It is not the first time that WSL performance has been discussed compared to the performance offered by Ubuntu installed naturally on the computer. And now, with the arrival of the new Windows 11, and the imminent arrival of Ubuntu 21.10, the well-known portal Phoronix has put these two systems face to face again to find out what is the best way to use Linux on a computer.
Before going into detail with the tests, the quick answer is logic: a system installed on a computer, with direct control over the hardware, will be faster than a virtualized system. Although we may get the odd surprise.
WSL2 or Ubuntu: who is faster?
From Phoronix they have put to the test, on the one hand, the latest available version of Ubuntu 21.10, the new version of the operating system that will reach all users at the end of the month, and on the other hand WSL2, the latest version of the Windows Subsystem for Linux, included in the Windows 11 build 22454.

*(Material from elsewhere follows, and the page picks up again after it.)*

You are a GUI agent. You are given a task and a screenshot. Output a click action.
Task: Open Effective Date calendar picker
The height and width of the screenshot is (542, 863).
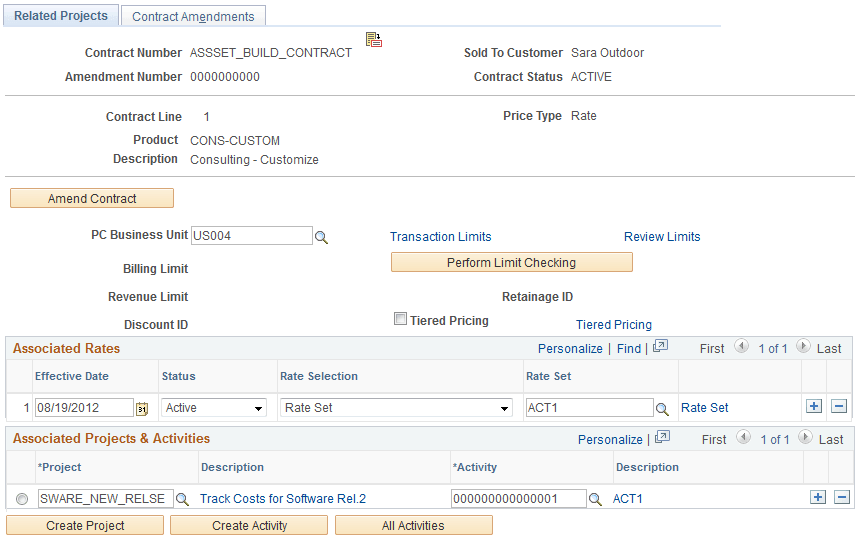tap(142, 408)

As we can see in most of the tests, in most of them Ubuntu offers a better performance than WSL, although not by much difference. In tests that do a moderate CPU usage, WSL2 performs quite well and does not lose much distance with its rival. However, when CPU intensive use is made, or I / O systems come into play, the difference grows to almost 50% in Ubuntu’s favor.
But not always the Canonical distro has the upper hand. In some specific tests, the Windows Subsystem has proven to be superior to Ubuntu. For example, when stress testing with the Nginx web server.
Some more than curious data that reflects both the excellent work of Microsoft when creating its subsystem, as well as its great weaknesses.
Will WSL be able to replace Linux distros as we know them?
Taking an average of all the data obtained we can see that the Windows Subsystem for Linux (version 2, specifically) is 6 to 7 percent below of the performance offered by a pure Ubuntu physically installed on the PC.
Microsoft has improved a lot, and it is that a great performance has been gained after the arrival of the new WSL2. And surely there is still room for improvement. But we cannot forget that we are talking about a virtualized operating system, whose control depends on the hypervisor (Hyper-V in this case) and that, although it improves something else, it is difficult to replace a physical installation of Ubuntu, or any another Linux, at least in terms of performance.
We also remember that soon we will be able to run applications with a graphical environment (GUI) in WSL2, very useful for those who want to test a program of this operating system without having to install it from scratch.